Moreover, Regulation 240.15g-9 of the Securities and Exchange Commission requires broker dealers in penny stocks to approve the account of any investor for transactions in such stocks before selling any penny stock to that investor. This procedure requires the broker dealer to: (a) obtain from the investor information concerning his or her financial situation, investment experience and investment objectives; (b) reasonably determine, based on that information, that transactions in penny stocks are suitable for the investor and that the investor has sufficient knowledge and experience as to be reasonably capable of evaluating the risks of penny stock transactions; (c) provide the investor with a written statement setting forth the basis on which the broker dealer made the determination in (ii) above; and (d) receive a signed and dated copy of such statement from the investor confirming that it accurately reflects the investor's financial situation, investment experience and investment objectives. Compliance with these requirements may make it more difficult for investors in our common stock to resell their shares to third parties or to otherwise dispose of them. Stockholders should be aware that the market for penny stocks is susceptible to patterns of fraud and abuse. Such patterns include:
(i) control of the market for the security by one or a few broker-dealers that are often related to the promoter or issuer;
(ii) manipulation of prices through prearranged matching of purchases and sales and false and misleading press releases;
(iii) boiler room practices involving high-pressure sales tactics and unrealistic price projections by inexperienced sales persons;
(iv) excessive and undisclosed bid-ask differential and mark-ups by selling broker-dealers; and
(v) the wholesale dumping of the same securities by promoters and broker-dealers after prices have been manipulated to a desired level, along with the resulting inevitable collapse of those prices and with consequent investor losses.

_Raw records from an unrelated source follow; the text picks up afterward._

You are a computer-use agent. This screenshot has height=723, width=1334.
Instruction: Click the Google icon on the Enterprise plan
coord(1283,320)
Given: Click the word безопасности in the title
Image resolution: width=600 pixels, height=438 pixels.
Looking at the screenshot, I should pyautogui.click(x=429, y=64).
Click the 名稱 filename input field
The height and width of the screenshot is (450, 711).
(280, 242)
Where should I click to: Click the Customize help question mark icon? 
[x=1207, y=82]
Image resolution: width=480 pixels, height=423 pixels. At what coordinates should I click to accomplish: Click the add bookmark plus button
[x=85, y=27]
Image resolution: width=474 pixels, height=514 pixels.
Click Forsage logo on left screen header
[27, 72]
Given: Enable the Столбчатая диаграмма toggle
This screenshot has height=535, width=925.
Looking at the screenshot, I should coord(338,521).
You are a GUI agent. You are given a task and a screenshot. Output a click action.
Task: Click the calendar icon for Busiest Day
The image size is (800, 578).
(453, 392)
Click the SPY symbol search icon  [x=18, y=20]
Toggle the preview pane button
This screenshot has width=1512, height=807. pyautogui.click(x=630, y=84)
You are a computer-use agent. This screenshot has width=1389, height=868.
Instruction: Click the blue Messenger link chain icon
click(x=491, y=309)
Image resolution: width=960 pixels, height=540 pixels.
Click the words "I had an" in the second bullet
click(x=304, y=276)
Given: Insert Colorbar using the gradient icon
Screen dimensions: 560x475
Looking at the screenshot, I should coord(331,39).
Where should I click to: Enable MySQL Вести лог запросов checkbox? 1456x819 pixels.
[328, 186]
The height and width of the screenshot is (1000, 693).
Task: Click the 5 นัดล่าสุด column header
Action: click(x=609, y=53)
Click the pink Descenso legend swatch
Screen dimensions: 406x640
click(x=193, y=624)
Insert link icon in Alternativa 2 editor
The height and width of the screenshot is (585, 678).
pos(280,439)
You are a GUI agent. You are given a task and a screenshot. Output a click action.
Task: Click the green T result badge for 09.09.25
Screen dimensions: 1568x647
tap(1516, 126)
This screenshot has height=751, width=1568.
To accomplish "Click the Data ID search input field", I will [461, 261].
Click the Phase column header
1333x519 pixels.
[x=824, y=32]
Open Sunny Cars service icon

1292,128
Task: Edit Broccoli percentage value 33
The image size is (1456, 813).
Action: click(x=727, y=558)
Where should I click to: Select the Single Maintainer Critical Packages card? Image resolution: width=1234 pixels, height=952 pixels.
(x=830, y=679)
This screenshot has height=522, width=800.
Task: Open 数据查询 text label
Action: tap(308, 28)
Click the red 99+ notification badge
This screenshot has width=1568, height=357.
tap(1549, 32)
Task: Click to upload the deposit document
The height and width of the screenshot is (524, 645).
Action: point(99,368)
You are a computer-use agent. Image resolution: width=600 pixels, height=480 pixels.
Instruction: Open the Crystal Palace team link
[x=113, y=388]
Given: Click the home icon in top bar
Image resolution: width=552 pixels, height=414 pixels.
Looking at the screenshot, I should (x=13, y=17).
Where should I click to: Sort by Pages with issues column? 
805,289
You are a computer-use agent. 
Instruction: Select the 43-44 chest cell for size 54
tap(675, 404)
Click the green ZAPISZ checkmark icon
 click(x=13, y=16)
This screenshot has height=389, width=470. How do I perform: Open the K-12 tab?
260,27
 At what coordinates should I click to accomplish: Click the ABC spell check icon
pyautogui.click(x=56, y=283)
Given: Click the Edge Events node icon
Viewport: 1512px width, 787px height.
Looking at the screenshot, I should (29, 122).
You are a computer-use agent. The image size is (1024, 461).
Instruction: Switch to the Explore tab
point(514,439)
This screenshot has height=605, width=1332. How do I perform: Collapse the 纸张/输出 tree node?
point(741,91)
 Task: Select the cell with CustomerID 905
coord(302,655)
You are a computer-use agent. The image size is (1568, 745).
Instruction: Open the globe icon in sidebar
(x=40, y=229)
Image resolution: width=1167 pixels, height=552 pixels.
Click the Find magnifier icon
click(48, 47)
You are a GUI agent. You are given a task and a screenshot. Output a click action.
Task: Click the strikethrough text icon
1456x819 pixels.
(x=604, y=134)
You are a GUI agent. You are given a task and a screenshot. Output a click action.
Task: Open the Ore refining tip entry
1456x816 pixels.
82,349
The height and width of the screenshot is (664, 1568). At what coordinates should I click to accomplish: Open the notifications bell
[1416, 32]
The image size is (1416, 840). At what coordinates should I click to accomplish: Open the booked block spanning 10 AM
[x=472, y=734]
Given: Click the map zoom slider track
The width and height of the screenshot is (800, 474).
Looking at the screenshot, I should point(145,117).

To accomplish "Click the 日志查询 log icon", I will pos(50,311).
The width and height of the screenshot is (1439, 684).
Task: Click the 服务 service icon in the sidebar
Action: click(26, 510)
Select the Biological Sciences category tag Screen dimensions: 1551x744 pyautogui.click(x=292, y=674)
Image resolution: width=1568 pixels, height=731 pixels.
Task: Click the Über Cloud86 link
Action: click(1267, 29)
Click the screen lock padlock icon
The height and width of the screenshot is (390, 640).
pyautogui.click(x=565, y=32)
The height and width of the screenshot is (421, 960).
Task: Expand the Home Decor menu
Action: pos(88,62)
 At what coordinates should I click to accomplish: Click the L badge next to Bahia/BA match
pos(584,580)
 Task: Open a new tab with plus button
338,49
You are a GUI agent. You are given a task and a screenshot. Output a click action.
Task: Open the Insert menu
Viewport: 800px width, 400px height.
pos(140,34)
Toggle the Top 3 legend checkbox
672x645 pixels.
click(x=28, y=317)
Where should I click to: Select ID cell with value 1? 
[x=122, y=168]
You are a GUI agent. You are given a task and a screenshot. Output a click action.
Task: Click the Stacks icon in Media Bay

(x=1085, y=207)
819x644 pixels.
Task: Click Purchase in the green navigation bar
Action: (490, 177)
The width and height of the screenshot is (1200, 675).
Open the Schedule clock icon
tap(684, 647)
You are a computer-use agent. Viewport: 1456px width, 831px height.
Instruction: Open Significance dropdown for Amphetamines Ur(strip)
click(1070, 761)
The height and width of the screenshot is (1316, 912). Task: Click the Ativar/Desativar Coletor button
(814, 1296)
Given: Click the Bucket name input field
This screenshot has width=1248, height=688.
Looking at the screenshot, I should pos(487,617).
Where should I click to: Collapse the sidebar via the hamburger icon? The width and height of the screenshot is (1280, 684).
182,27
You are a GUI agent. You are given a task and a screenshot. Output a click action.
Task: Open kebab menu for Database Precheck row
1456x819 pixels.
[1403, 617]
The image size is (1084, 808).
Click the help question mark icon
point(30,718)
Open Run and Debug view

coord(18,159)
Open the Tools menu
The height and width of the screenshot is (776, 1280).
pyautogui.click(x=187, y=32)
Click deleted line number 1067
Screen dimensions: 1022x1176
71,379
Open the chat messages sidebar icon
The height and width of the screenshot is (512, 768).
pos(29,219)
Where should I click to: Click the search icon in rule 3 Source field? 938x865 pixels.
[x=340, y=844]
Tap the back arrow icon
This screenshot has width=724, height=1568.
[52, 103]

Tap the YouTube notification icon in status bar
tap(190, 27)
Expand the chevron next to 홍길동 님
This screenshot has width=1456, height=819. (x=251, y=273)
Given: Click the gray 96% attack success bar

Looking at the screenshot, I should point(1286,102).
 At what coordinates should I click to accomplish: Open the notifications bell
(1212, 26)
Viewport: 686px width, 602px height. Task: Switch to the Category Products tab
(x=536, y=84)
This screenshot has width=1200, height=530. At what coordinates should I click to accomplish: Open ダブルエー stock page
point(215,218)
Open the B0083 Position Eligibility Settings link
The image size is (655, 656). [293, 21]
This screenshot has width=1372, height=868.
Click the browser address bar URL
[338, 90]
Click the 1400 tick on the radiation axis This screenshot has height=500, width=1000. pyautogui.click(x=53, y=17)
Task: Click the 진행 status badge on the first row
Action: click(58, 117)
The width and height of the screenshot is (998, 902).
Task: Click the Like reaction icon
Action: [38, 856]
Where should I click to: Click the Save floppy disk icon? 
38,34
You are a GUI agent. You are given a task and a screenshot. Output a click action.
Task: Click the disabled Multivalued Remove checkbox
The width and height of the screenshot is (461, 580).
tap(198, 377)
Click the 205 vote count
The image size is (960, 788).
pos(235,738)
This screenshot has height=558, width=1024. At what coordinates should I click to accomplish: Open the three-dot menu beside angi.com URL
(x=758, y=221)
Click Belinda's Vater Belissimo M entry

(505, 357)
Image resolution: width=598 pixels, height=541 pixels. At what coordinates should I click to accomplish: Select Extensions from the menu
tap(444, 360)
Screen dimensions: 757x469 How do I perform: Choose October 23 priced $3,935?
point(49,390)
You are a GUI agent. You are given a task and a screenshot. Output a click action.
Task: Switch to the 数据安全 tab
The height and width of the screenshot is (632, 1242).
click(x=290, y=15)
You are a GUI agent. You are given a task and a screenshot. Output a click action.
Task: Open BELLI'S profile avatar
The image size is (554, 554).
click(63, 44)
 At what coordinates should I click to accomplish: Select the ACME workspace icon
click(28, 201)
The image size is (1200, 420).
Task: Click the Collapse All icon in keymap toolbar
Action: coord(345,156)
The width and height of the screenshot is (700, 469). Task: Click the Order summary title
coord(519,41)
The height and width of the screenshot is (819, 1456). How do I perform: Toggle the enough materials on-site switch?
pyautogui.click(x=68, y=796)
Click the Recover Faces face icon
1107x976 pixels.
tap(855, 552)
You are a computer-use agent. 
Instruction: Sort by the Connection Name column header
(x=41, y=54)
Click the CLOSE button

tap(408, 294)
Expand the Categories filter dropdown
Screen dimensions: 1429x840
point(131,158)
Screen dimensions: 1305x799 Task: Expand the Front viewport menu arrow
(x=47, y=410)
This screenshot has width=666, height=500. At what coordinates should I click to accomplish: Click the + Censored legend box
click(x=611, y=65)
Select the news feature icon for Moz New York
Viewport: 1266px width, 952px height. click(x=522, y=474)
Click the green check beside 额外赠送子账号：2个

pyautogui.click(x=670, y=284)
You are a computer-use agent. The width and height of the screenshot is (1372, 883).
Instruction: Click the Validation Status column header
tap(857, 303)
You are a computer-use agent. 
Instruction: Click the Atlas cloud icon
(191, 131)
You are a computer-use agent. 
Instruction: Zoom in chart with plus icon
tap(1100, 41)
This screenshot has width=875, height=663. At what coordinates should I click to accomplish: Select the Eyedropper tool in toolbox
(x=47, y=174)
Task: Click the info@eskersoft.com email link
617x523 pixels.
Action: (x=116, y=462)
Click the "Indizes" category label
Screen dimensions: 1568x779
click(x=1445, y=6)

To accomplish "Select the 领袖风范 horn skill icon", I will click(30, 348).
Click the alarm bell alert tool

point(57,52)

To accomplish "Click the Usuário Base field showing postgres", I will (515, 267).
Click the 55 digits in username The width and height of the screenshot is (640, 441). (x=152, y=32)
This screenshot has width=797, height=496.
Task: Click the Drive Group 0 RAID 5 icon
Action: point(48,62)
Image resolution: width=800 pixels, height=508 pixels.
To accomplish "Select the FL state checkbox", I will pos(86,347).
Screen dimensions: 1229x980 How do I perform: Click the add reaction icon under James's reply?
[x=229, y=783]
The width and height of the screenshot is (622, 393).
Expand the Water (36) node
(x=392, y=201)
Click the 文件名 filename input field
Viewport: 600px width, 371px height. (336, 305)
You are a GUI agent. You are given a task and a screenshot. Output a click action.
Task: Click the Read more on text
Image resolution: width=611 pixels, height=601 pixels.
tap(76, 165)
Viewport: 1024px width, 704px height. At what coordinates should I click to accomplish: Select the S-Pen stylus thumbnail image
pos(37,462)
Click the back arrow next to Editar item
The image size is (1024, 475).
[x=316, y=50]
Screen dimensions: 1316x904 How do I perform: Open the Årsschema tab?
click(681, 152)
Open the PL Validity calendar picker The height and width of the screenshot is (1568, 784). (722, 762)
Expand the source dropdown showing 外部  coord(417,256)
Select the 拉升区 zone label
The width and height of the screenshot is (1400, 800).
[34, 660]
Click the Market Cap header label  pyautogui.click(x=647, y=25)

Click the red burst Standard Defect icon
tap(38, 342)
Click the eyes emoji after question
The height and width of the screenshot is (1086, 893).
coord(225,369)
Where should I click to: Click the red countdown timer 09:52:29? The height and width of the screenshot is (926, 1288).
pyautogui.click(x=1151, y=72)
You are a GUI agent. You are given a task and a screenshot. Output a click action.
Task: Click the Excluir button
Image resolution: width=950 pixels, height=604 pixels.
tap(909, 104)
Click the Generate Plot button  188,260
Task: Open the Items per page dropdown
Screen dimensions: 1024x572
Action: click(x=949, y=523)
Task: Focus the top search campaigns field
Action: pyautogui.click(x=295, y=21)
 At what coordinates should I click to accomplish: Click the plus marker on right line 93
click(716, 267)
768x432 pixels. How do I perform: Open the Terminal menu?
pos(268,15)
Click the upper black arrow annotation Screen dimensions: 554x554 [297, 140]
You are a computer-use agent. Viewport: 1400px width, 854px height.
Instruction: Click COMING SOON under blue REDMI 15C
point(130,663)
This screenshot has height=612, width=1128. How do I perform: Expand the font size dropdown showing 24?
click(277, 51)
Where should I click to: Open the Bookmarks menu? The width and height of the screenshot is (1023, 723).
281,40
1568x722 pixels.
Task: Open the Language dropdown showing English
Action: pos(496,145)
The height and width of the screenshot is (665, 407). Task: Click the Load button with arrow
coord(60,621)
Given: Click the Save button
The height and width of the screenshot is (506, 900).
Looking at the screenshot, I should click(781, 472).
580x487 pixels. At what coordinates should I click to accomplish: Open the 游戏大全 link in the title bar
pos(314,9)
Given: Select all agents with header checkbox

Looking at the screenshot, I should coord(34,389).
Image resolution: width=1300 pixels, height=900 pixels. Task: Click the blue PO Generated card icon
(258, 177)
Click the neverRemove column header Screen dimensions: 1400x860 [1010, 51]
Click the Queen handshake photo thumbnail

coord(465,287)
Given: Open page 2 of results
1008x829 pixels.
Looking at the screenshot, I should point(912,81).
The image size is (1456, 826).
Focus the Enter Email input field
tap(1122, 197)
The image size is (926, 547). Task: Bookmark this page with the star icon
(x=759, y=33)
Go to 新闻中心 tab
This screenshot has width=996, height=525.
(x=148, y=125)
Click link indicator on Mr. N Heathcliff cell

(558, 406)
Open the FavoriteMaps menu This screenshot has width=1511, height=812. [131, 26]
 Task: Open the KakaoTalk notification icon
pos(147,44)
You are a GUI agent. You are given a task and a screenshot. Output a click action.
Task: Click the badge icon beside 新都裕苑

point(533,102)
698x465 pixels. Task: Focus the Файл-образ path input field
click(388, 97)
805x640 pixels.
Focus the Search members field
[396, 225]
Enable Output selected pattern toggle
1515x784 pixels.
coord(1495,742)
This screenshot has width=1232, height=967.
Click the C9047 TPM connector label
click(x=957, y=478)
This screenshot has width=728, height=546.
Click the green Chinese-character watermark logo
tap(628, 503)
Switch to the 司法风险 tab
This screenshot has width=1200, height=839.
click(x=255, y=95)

Although we are not in a position to dictate the behavior of the market or of broker-dealers who participate in the market, management will strive within the confines of practical limitations to prevent the described patterns from being established with respect to our securities.
Adverse economic conditions may harm our business.
Market and economic conditions have been challenging worldwide. Continuing concerns have led to increased market volatility and diminished expectations for world economies. These factors may include fluctuations in foreign exchange rates, inflation, interest rates, rate of economic growth, taxation laws, consumer spending, unemployment rates, government fiscal, monetary and regulatory policies and consumer and business sentiment. Any of these factors have the potential to cause costs to increase or revenues to decline. Continued turbulence in the international markets and economies may adversely affect our ability to enter into or maintain collaborative arrangements, the behavior and financial condition of our current and any future customers and partners and the spending patterns of users of the products we are developing. This may adversely impact demand for our services and for products developed by us.